→ **Work instructions**: Below are the records. State how many of their lines hold the word "agent", and add nothing else.

→ **Given data**:
# # # # # # #
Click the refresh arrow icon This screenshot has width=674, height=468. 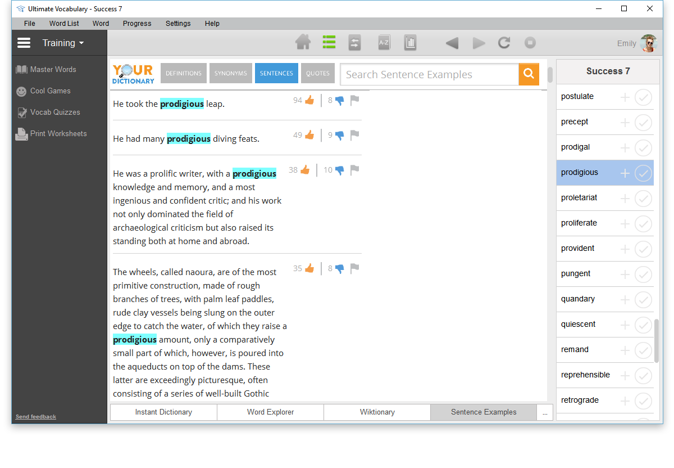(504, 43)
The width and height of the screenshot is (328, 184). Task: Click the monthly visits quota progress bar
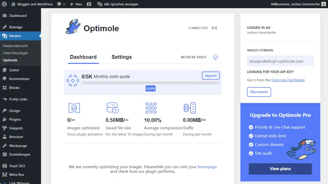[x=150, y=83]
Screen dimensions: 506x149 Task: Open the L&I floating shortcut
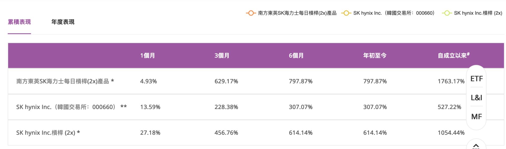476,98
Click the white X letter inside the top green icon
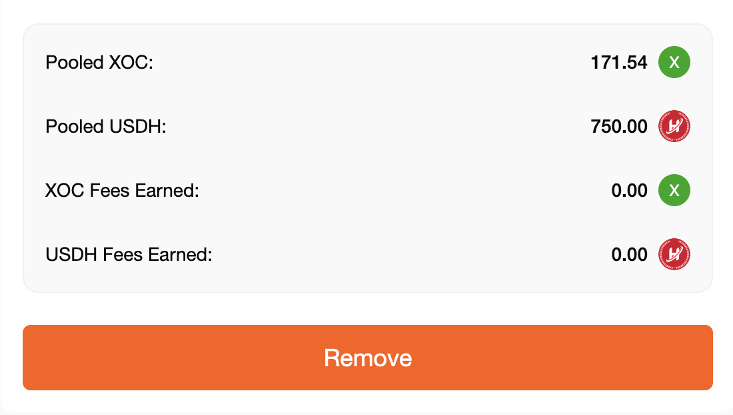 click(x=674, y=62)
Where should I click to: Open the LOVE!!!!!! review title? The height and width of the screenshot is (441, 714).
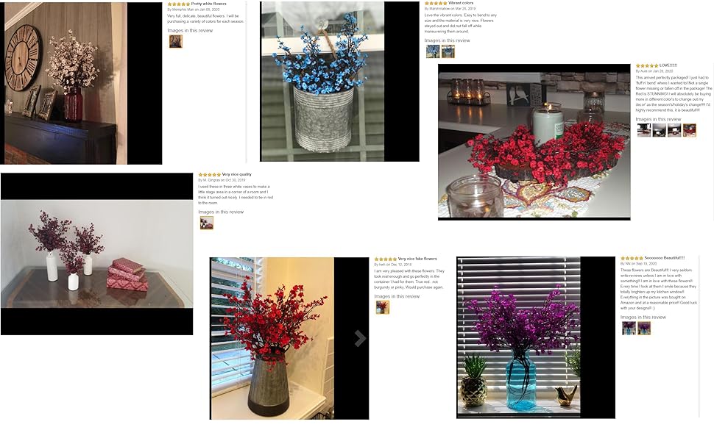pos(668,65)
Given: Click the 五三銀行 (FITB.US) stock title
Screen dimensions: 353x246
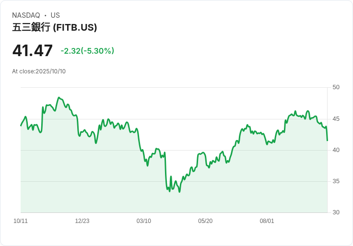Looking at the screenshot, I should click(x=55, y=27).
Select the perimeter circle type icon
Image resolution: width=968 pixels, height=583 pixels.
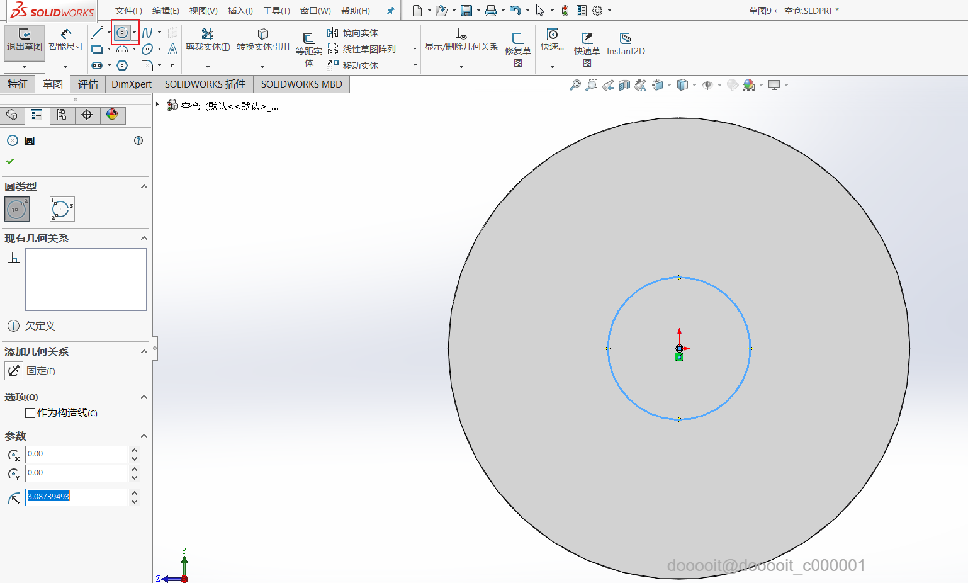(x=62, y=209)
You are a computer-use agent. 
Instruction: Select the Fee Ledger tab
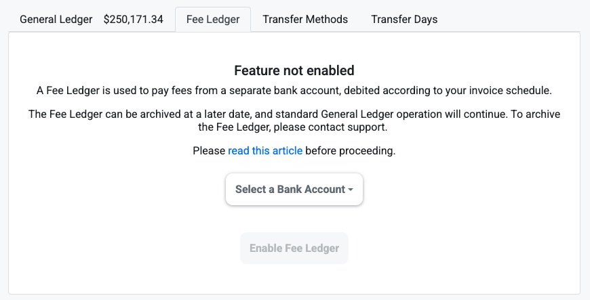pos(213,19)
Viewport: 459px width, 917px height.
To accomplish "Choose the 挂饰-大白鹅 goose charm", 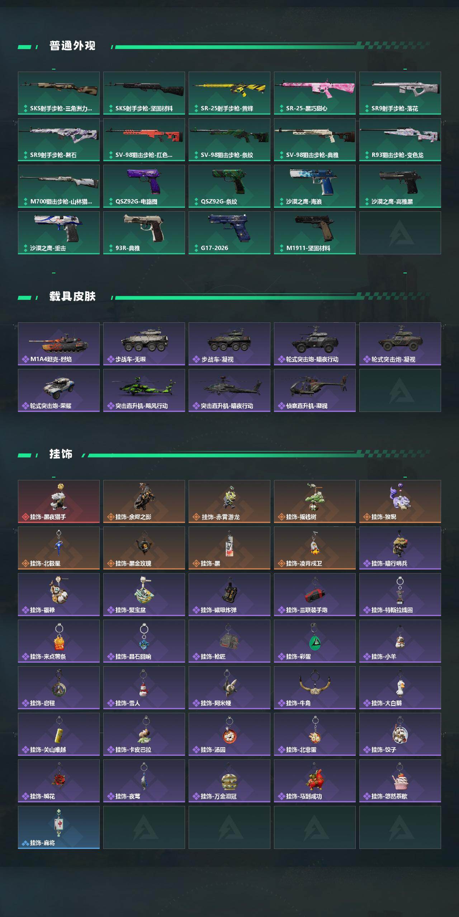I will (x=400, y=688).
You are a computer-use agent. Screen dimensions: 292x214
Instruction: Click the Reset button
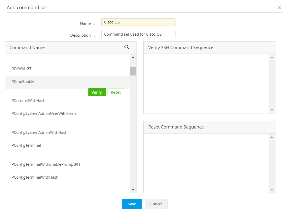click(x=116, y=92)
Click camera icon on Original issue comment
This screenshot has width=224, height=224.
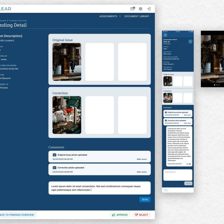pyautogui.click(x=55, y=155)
# # # # # # #
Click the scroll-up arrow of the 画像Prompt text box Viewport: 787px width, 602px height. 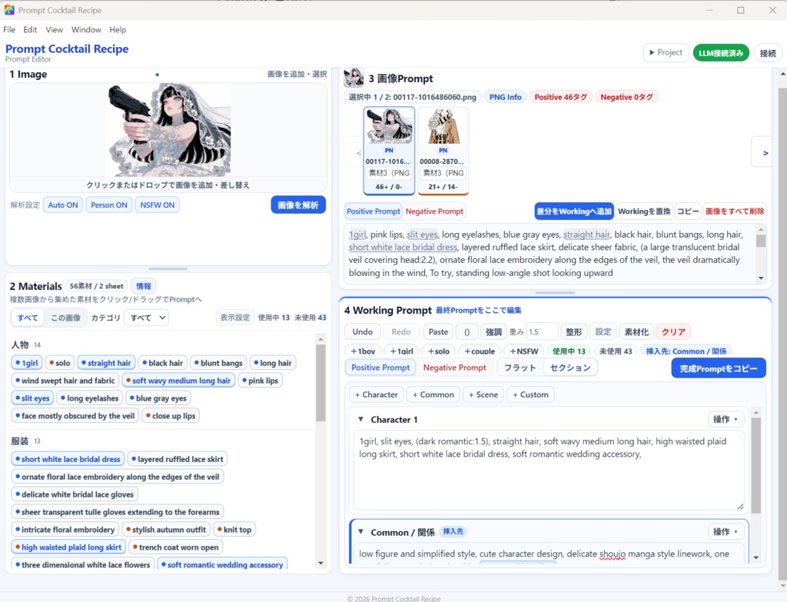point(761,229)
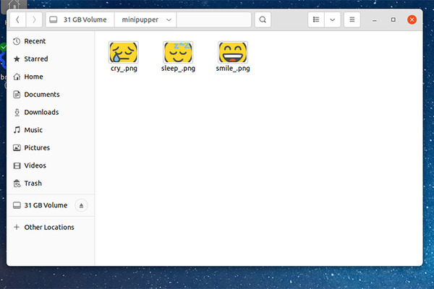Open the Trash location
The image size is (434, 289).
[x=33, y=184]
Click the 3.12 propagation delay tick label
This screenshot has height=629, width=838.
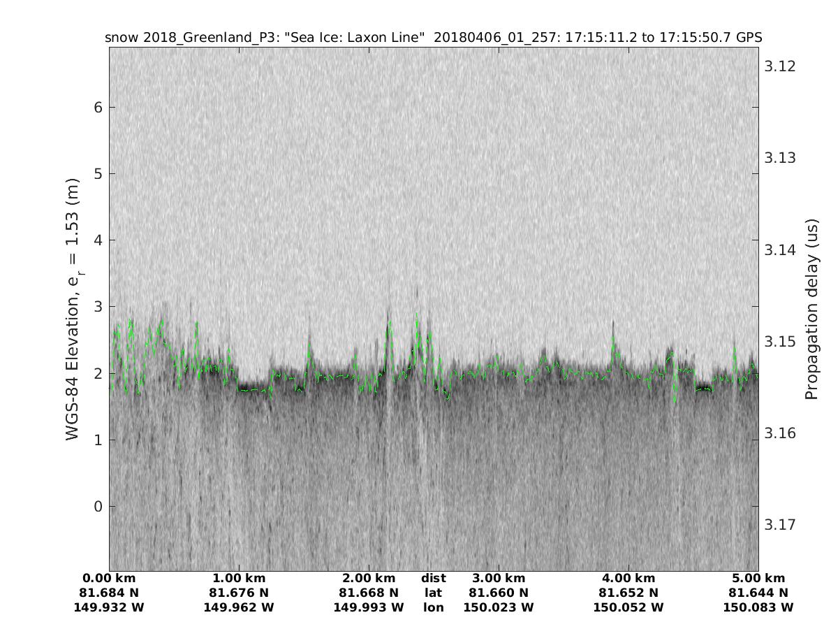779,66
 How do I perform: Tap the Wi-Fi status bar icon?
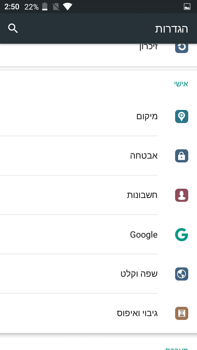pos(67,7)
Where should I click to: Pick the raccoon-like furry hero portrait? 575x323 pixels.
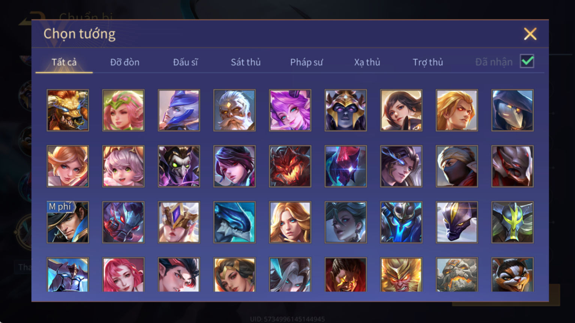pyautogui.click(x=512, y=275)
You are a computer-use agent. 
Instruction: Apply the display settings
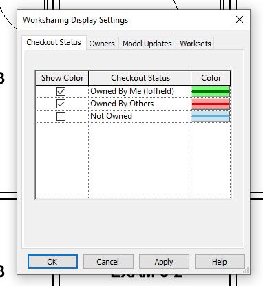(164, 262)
# # # # # # #
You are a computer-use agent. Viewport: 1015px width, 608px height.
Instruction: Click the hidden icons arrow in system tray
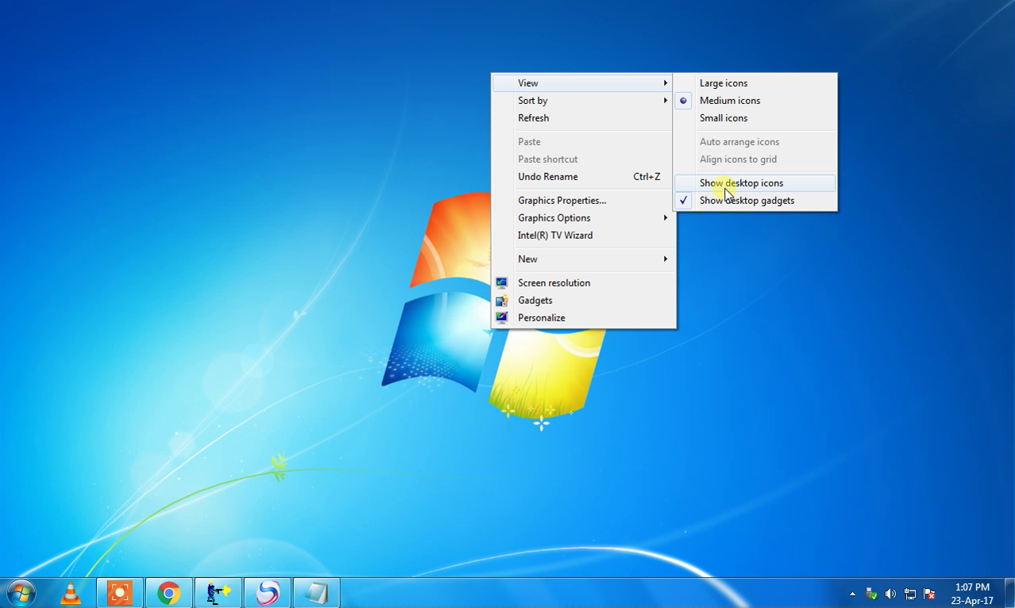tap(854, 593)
# # # # # # #
→ **Written solution**: 4